工務店の方に見ていただいて、基礎に影響はなく、石や土で埋めれば大丈夫とのことでした。ひと安心しましたが、土を変える力をいちばん実感したのは、このときでした。
植物は元気に育ちました。でも、それよりこちらのほうが、はっきり分かりました。

効くかどうかは分からないと書きましたが、土が変わることだけは本当でした。まさか穴が開くとは。
動画では「家の基礎から2mは離してかけてください」と注意されていました。鉢植えにかけていたので、その注意が自分のこととして結びついていませんでした。

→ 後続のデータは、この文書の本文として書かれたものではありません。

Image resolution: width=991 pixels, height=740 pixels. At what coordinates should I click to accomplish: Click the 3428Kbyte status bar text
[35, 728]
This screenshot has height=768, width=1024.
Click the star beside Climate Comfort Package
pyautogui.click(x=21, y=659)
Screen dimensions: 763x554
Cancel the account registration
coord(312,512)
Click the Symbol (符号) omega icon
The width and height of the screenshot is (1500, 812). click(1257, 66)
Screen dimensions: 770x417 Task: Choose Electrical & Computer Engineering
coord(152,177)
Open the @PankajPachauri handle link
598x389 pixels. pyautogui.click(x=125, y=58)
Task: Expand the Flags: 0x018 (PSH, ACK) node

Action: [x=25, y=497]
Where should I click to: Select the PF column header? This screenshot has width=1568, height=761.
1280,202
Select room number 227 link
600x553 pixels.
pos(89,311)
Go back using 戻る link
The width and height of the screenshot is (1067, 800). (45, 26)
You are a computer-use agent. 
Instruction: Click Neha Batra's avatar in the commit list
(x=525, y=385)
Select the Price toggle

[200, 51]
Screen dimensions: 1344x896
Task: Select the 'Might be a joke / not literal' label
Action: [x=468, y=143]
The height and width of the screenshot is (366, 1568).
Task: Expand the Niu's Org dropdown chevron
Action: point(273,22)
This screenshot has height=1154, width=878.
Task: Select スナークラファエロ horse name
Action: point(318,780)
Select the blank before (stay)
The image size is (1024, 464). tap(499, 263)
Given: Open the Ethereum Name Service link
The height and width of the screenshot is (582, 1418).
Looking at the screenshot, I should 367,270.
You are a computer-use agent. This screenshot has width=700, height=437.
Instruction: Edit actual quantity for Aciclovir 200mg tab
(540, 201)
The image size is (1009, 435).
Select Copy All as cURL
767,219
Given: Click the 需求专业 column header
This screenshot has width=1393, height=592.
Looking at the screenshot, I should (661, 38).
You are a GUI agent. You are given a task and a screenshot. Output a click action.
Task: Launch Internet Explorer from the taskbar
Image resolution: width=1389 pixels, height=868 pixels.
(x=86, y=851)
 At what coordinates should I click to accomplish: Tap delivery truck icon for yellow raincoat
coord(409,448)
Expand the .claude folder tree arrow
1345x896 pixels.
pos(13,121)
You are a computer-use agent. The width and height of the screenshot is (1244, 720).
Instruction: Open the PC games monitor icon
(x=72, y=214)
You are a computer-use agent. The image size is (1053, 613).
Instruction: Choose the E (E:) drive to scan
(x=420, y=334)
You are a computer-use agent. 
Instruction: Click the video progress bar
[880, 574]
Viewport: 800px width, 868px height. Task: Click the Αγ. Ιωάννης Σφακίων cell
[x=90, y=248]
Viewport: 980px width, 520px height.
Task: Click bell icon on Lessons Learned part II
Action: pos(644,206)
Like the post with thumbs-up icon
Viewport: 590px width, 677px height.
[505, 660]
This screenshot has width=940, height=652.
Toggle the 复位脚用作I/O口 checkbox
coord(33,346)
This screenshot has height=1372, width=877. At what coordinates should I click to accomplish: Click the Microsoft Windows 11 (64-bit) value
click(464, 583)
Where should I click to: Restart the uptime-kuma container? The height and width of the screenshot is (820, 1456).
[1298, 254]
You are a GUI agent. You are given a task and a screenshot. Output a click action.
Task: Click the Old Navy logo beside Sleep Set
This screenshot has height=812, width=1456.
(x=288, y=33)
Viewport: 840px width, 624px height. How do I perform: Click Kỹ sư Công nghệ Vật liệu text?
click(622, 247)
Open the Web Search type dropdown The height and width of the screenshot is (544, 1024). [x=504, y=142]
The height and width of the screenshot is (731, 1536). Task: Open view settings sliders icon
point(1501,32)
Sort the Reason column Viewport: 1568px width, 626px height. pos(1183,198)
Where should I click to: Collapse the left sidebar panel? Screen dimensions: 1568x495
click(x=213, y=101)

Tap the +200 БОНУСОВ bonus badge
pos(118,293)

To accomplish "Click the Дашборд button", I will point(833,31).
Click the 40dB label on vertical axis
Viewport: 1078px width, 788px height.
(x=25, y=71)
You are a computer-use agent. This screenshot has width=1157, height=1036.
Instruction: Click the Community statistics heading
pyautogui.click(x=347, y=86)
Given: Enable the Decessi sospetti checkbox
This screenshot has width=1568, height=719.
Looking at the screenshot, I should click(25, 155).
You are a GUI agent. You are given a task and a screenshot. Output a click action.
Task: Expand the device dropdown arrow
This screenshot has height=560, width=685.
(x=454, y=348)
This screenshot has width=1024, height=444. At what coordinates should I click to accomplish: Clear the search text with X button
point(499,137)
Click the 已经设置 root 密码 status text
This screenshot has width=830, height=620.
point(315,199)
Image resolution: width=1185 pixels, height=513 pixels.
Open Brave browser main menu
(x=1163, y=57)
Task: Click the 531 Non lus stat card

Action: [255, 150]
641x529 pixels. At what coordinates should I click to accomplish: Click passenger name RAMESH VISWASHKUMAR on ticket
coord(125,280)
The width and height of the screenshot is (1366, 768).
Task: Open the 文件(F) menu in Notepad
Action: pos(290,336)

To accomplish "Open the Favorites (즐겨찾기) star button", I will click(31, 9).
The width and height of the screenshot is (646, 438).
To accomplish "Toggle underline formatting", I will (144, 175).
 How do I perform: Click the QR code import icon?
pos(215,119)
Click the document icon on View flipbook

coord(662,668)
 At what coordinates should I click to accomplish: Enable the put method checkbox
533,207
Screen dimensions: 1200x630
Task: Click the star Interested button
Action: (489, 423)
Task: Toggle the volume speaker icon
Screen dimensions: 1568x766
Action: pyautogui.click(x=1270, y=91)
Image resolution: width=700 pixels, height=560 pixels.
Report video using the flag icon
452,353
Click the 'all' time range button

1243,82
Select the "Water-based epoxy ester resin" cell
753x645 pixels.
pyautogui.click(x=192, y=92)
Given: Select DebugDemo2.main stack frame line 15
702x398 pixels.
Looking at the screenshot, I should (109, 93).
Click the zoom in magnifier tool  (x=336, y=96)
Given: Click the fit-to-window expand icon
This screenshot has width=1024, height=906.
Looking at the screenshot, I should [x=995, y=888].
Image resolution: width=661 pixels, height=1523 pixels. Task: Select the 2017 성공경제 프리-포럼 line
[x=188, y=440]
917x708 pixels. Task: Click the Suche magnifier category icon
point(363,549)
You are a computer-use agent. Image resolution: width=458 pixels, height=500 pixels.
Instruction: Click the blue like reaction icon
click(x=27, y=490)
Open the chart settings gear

くわしくは、こちらに書いています。→庭に穴が開いていた!原因と対処した内容を記録します
そのほかに気をつけていること
- 水道水のカルキは必ず抜く
- 原液のまま使わない
- 腐敗臭がする場合は廃棄する
- 家屋基礎付近には大量にまかない(1〜2m離す)。鉢植えに使うときも、置き場所に気をつける
- 病気や虫が出ているときの対処には使わない。そこは登録のある薬の役目です

腐敗臭がしたときは、迷わず捨てます。もったいないけど、また作れますから。
まとめ
- 納豆菌培養液は、納豆・砂糖・豆乳・水で作れる発酵液
- 農薬ではない。国が防除に認めている資材にも入っていない
- わたしが期待しているのは、土がふかふかになること、微生物がにぎやかになること、においとカビ対策
- 土壌散布は100〜300倍、葉面散布は1,000倍
- 継ぎ足せば2〜3回使える
- 土を変える力は本当にある。家の基礎の近くや、鉢植えの置き場所には気をつける
- 病気や虫が出たときの対処には使わない
納豆が苦手なわたしでも、作ることはできました。台所にあるもので始められるので、興味があれば試してみてください。